Page excerpt
▬▬▬▬▬▬▬▬▬▬
My 5 role models… with STEF REID
My 5 role models and the ways they inspired me
Totally Runable’s Natalie Jackson spoke to 5-time world record holder, world champion, triple Paralympic long jump and 200m sprint medallist (and Celebrity Masterchef finalist!) Stefanie Reid, about the role models who showed her how to make her dreams a reality.
1. Chantal Petitclerc
Chantal is the best wheelchair racer in history, with 32 medals from the Paralympics and World Championships. She won 5 golds in Athens in 2004, and then again in Beijing in 2008. I first met her towards the end of her career and at the start of mine, when we shared a flat at the Beijing Paralympics. I was 22 and it was an absolute privilege to get an up-close look at how she did things. I remember how she went from absolute focus to chilling; the way she handled herself and the pressure was inspiring.
She took me out for coffee – I didn’t even drink coffee! She answered all my questions about her career and then said “but you have to find your own path. If you aren’t being yourself, you’ll end up being a second-rate version of me or someone else”. It was the push I needed to do things my way.
14 years later she’s still in touch - she wished me a happy birthday on Facebook which made my day!
2. Greta Thunburg
Greta’s an environmental activist, and I’ve never met her, but I just love her commitment. She was that girl sitting outside parliament protesting when NO. ONE. ELSE. CARED. Greta is a reminder that it’s the habits and attitudes you have before the spotlight which really matter. I admire her because she is a young woman that is filled with wisdom, passion, she’s totally fearless, and she’s the exact opposite of most role models you see on social media. Greta reminds me not to compromise myself for convenience.
3. Jeff Adams
I officially met Jeff at the 2006 Paralympic World Cup in Manchester, my first international competition. Jeff was coming to the end of his super successful career, and gave me some great advice. I’m sure he could see my potential, but that I really didn’t know what I was doing; I wouldn’t say I was on a world class training programme at that point! He took me aside to explain what it would take to be successful, but didn’t just tell me, he took me to his gym and showed me what it looked like.
▬▬▬▬▬▬▬▬▬▬
Work request 1
In the Stef Reid interview, condense the paragraph beginning "Chantal is the best wheelchair racer" into a bulleted list that keeps its main facts.
Work request 2
In the Stef Reid interview, which event was Reid's first international competition?
Work request 3
In the Stef Reid interview, revise the passage between "3. Jeff Adams" and "it looked like.", inclusive, so that "gym" is replaced with "training facility".

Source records
▬▬▬▬▬▬▬▬▬▬
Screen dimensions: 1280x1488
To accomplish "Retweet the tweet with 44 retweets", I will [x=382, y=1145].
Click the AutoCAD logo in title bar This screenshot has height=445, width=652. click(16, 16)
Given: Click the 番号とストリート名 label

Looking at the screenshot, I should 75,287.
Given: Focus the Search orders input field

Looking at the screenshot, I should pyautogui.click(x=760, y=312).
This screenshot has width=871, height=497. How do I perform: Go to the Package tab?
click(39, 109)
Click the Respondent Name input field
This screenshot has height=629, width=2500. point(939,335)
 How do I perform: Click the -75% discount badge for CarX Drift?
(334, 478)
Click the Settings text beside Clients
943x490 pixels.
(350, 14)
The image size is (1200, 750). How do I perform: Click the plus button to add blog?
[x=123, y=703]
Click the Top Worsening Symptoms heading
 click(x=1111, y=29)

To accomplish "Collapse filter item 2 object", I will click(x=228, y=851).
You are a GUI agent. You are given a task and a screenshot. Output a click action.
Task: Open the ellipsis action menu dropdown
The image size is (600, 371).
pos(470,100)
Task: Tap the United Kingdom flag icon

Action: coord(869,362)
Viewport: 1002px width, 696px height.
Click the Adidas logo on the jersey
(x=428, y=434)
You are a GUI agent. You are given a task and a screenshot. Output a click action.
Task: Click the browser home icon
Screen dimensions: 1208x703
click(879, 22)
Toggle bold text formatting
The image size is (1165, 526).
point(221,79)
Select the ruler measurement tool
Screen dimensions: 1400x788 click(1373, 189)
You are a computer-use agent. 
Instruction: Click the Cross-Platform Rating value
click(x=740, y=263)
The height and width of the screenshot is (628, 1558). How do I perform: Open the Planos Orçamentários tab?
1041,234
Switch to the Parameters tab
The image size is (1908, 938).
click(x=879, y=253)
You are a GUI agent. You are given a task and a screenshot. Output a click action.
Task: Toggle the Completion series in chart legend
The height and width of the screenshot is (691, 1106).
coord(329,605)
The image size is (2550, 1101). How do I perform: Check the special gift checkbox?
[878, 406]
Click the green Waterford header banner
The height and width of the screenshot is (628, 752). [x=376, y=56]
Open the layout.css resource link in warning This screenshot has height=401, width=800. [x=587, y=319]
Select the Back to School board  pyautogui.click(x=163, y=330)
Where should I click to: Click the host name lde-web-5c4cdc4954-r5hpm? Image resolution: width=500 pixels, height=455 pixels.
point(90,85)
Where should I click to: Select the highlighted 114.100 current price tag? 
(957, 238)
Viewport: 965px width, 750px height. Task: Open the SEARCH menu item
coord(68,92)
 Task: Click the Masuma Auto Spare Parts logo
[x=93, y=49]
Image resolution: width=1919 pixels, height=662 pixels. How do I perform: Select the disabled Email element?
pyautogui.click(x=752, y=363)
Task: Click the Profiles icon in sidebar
▬▬▬▬▬▬▬▬▬▬
Task response 1
- Chantal Petitclerc is the best wheelchair racer in history, with 32 medals from the Paralympics and World Championships.
- She won 5 golds in Athens in 2004 and 5 more in Beijing in 2008.
- She and Reid first met when they shared a flat at the Beijing Paralympics, near the end of Chantal's career and the start of Reid's.
- Reid was 22 and considered it a privilege to see up close how Chantal did things.
- Chantal's ability to move from absolute focus to relaxing, and the way she handled herself and the pressure, inspired Reid.

Task response 2
The 2006 Paralympic World Cup in Manchester.

Task response 3
3. Jeff Adams
I officially met Jeff at the 2006 Paralympic World Cup in Manchester, my first international competition. Jeff was coming to the end of his super successful career, and gave me some great advice. I’m sure he could see my potential, but that I really didn’t know what I was doing; I wouldn’t say I was on a world class training programme at that point! He took me aside to explain what it would take to be successful, but didn’t just tell me, he took me to his training facility and showed me what it looked like.